From our blog, initially published on 05/06/2023

Introducing Aya: An Open Science Initiative to Accelerate Multilingual AI Progress

TL;DR:

Aya is an open science project that aims to build a state of art multilingual generative language model; that harnesses the collective wisdom and contributions of people from all over the world.

Cohere For AI is a research lab that seeks to solve complex machine learning problems. We are honored to introduce Aya—an ongoing collaborative open science endeavour aimed at building a multilingual language model via instruction tuning that harnesses the collective wisdom and contributions of people from all over the world. This yearlong open science initiative brings together AI experts from academia, industry, non-profits and independent research to create a state-of-the-art multilingual model and foster open collaboration.

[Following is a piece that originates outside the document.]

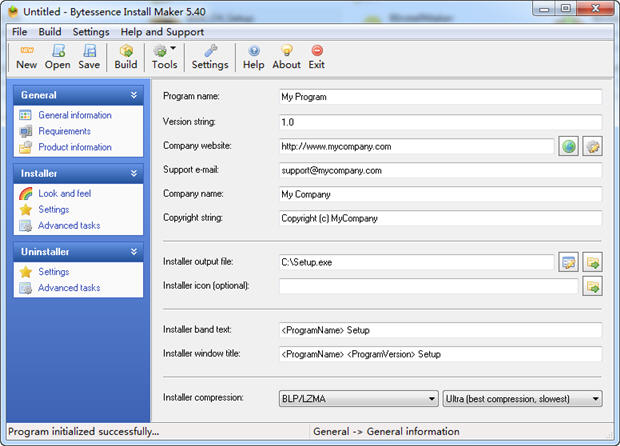Image resolution: width=620 pixels, height=446 pixels.
Task: Open the Tools dropdown in toolbar
Action: point(165,56)
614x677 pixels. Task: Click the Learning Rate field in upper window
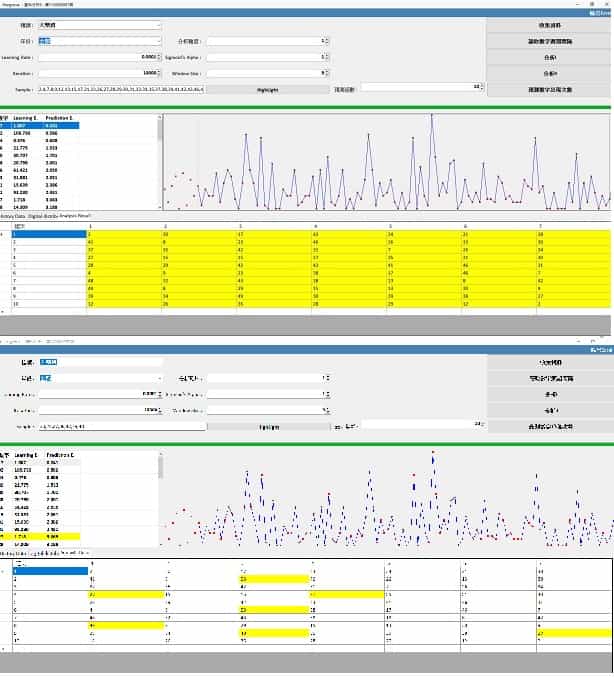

In the Aya Multilingual project, we want to improve available multilingual generative models and accelerate progress for languages across the world. The word Aya is derived from the Twi language and is translated to “fern”. Aya is a symbol of endurance and resourcefulness which captures the spirit of our own commitment to accelerate multilingual AI progress. Contributing to Aya is open to anyone who is passionate about advancing the field of natural language processing and is committed to promoting open science. You don’t have to be an AI expert to be involved, we are looking for everyday citizens, teachers, linguists and lifelong learners. By joining Aya, you become part of a global movement dedicated to democratizing access to language technology. We will be open-sourcing all our models, training data, and the data collection tool as part of this project.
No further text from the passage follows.